▸ EXERCISE 1
In the regex thread below, what pattern did the asker try that fails to work?

--- start SUPPLIED TEXT ---

问题
I'm trying to make a single pattern that will validate an input string. The validation rule does not allow any character to be repeated more that 3 times in a row.
For example:
Aabcddee
- is valid.
Aabcddde
- is not valid, because of 3 d chracters.
The goal is to provide a RegExp pattern that could match one of above examples, but not both. I know I could use back-references such as ([a-z])\1{1,2}
but this matches only sequential characters. My problem is that I cannot figure out how to make a single pattern for that. I tried this, but I don't quite get why it isn't working:
^(([a-z])\1{1,2})+$
Here I try to match any character that is repeated 1 or 2 times in the internal group, then I match that internal group if it's repeated multiple times. But it's not working that way.
Thanks.
回答1:
From your question I get that you want to match
- only strings consisting of chars from
[A-Za-z]
AND - only strings which have no sequence of the same character with a length of 3 or more
Then this regexp should work:
^(?:([A-Za-z])(?:(?!\1)|\1(?!\1)))+$
(Example in perl)

--- end SUPPLIED TEXT ---
--- start PROVIDED MATERIAL ---

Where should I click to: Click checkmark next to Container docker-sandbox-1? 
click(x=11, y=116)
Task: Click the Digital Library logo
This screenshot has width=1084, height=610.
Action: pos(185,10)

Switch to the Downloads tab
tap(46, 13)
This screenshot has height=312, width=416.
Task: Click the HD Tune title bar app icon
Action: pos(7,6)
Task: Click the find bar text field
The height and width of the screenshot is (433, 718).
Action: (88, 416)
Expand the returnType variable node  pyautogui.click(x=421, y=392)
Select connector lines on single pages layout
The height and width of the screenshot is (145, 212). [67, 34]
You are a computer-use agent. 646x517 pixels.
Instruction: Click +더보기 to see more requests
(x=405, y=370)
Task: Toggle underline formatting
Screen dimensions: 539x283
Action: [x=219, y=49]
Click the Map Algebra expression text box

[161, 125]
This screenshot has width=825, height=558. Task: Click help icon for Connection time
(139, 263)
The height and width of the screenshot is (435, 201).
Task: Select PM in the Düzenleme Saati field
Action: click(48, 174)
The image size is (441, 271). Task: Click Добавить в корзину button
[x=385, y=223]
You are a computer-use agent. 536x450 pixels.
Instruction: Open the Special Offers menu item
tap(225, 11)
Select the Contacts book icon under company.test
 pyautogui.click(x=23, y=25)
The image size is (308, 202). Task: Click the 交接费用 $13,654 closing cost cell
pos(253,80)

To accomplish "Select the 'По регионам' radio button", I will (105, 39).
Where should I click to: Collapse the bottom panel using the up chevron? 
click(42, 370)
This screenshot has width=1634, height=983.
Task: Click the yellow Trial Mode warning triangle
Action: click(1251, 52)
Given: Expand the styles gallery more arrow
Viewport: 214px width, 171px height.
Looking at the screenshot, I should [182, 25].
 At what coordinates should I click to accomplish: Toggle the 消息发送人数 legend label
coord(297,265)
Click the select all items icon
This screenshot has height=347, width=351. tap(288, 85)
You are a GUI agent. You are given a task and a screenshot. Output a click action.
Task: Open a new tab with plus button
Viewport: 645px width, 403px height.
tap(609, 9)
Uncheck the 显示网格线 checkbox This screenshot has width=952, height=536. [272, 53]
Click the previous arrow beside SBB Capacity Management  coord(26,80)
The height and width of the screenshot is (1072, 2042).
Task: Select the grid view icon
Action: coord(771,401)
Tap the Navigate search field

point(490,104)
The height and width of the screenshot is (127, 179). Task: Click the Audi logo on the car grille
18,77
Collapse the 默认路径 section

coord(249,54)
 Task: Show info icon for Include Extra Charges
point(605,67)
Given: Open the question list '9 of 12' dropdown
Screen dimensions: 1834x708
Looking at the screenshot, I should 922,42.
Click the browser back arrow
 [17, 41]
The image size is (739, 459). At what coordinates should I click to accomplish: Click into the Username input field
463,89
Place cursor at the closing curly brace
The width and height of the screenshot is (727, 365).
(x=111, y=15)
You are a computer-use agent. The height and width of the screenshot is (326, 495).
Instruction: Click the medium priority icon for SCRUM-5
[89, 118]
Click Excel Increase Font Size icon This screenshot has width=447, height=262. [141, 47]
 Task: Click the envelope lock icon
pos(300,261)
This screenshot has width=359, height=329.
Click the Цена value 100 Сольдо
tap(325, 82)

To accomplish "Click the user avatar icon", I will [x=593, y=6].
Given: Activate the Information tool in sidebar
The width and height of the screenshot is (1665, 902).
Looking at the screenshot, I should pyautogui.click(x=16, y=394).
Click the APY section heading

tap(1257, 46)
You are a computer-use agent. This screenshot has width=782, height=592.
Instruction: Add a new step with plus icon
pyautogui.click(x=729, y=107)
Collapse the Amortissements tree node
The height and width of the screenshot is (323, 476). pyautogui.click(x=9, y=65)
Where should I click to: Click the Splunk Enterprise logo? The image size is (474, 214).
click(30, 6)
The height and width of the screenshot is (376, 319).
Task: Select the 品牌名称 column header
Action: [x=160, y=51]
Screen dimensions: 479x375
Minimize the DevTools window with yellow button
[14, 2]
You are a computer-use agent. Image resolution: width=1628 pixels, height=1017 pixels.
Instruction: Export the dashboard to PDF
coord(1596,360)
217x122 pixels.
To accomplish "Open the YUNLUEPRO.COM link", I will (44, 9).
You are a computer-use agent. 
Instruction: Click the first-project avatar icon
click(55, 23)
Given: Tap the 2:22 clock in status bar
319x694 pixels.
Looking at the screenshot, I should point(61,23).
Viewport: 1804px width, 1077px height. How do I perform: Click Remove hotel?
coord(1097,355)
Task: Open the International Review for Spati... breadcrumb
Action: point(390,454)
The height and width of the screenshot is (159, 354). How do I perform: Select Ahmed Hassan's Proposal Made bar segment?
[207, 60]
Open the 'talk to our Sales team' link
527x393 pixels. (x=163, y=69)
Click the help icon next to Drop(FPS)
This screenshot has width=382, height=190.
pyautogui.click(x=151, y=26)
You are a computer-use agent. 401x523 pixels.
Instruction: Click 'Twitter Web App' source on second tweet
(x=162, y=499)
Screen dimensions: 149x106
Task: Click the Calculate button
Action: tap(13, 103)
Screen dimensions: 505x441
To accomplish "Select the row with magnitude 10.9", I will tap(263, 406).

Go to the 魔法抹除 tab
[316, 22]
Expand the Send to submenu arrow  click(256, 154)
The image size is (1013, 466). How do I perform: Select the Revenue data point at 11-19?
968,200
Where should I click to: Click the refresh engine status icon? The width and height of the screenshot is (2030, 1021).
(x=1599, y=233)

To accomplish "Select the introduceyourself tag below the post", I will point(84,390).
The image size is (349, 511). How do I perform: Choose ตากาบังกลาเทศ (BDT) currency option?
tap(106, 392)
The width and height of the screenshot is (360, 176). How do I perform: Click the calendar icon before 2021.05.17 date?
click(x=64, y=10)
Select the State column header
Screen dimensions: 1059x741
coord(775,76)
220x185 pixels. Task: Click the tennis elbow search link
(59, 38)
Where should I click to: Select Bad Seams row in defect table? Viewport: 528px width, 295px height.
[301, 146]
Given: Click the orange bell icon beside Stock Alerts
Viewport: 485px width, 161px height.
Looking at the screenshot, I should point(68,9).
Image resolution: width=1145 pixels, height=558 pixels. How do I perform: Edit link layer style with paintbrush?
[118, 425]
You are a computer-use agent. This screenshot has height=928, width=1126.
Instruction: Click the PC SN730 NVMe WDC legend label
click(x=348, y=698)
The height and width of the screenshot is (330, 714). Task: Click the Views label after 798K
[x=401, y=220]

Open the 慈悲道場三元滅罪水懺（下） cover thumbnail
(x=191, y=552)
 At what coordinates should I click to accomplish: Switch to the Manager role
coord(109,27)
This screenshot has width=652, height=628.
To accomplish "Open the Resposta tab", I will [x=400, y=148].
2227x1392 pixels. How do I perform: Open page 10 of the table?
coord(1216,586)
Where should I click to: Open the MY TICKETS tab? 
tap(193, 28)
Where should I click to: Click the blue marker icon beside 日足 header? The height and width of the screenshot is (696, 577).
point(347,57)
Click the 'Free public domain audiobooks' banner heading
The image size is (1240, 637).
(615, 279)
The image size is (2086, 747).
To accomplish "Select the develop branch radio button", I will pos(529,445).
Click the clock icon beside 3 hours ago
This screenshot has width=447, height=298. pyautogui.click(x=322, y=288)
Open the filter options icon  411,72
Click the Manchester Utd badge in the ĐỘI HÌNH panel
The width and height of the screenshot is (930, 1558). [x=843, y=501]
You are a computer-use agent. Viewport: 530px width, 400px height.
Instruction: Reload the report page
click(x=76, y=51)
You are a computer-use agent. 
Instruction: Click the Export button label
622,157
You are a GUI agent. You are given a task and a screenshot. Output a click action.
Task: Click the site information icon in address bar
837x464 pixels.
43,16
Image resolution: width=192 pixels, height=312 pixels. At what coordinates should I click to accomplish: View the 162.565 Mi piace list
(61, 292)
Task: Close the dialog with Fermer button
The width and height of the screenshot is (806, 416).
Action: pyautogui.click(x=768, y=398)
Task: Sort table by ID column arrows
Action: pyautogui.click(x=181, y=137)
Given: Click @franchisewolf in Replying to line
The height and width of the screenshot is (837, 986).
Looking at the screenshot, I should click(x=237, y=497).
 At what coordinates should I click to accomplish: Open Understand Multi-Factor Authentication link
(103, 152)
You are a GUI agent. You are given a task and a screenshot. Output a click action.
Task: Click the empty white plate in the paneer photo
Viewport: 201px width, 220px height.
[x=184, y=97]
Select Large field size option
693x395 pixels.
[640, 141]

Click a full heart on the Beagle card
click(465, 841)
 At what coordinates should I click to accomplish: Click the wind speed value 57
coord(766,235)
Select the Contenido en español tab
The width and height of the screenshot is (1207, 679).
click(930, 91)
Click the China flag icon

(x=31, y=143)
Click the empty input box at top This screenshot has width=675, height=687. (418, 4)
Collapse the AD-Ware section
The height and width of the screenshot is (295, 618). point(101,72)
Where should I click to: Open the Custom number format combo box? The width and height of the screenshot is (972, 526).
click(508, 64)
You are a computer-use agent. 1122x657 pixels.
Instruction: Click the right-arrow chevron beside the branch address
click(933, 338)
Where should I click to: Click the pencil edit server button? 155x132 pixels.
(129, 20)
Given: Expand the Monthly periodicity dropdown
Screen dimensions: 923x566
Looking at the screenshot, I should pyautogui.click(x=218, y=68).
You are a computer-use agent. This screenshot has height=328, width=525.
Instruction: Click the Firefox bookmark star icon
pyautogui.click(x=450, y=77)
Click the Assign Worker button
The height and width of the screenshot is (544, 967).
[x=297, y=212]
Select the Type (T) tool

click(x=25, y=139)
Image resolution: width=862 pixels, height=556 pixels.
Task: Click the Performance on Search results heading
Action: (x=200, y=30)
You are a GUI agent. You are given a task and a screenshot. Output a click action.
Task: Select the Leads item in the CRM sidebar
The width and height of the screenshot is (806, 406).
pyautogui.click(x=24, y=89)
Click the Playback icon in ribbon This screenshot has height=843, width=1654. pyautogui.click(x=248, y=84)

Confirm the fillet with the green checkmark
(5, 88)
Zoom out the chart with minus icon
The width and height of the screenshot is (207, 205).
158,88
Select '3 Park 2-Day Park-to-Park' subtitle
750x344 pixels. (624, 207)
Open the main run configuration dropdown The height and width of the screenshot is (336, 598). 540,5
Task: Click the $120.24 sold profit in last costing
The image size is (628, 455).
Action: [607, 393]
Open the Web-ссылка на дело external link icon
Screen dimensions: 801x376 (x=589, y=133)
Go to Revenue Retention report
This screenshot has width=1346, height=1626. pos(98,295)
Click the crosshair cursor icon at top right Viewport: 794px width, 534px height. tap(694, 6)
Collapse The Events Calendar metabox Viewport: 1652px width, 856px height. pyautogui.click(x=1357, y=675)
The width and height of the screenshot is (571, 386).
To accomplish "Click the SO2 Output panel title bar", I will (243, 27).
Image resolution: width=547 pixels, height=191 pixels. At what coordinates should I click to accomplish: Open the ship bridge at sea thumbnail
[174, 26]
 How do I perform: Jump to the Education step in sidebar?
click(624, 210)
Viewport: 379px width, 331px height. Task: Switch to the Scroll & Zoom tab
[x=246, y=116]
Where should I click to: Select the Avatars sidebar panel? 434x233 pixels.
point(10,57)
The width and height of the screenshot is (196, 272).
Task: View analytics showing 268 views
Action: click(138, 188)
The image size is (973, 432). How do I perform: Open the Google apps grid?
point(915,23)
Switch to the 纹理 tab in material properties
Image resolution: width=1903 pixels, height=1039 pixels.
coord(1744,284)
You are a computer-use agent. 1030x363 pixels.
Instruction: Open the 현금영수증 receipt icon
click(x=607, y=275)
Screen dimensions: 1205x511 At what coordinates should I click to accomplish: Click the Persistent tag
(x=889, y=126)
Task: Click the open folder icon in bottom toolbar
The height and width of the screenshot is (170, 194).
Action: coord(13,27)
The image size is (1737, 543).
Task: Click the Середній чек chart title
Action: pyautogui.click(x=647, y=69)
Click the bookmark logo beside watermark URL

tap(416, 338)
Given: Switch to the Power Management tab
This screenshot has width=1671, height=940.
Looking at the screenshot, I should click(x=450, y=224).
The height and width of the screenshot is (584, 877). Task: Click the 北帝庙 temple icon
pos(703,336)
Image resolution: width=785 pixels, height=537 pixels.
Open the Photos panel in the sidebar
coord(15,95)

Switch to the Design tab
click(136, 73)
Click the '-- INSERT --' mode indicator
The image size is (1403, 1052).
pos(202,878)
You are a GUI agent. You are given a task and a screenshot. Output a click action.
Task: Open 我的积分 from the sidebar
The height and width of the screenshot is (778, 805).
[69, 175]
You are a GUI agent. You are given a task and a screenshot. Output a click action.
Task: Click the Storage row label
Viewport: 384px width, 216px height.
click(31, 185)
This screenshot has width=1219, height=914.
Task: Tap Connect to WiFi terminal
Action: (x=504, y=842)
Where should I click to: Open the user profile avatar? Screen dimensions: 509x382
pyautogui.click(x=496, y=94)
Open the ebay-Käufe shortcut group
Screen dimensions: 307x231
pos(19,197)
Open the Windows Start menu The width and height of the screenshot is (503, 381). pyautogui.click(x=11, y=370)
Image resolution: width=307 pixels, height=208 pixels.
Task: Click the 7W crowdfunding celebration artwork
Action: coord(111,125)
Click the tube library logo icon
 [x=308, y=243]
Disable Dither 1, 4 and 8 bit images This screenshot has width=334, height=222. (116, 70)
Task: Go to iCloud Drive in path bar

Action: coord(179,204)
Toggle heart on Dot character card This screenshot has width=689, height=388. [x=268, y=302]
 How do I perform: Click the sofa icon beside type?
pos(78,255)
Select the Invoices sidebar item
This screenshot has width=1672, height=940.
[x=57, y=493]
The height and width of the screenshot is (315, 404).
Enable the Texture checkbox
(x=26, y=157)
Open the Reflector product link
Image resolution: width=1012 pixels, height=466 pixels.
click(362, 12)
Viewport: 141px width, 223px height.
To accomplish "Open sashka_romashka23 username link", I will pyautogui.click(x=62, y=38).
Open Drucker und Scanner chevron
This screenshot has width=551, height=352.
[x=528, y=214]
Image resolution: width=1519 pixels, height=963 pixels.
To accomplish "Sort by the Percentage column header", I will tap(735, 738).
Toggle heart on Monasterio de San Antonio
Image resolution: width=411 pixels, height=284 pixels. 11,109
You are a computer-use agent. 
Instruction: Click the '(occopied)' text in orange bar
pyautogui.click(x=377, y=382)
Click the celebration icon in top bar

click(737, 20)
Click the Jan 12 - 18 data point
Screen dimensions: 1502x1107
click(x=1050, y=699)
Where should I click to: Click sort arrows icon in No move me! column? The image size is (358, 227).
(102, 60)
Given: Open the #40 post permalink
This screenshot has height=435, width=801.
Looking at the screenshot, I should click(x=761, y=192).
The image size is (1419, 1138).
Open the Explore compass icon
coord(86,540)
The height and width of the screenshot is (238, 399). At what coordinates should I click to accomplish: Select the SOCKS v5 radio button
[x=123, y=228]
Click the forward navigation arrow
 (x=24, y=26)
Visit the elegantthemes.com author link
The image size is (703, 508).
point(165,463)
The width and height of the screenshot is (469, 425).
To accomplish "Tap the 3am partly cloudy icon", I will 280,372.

--- end PROVIDED MATERIAL ---

▸ EXERCISE 2
In the listing, substitute "menu" for "dropdown" in the lines starting at the one containing "You are a computer-use agent. 1122x657" and ending at the one containing "should pyautogui.click(x=218, y=68).", and return only those lines.

▸ SOLUTION 1
^(([a-z])\1{1,2})+$

▸ SOLUTION 2
You are a computer-use agent. 1122x657 pixels.
Instruction: Click the right-arrow chevron beside the branch address
click(933, 338)
Where should I click to: Click the pencil edit server button? 155x132 pixels.
(129, 20)
Given: Expand the Monthly periodicity menu
Screen dimensions: 923x566
Looking at the screenshot, I should pyautogui.click(x=218, y=68).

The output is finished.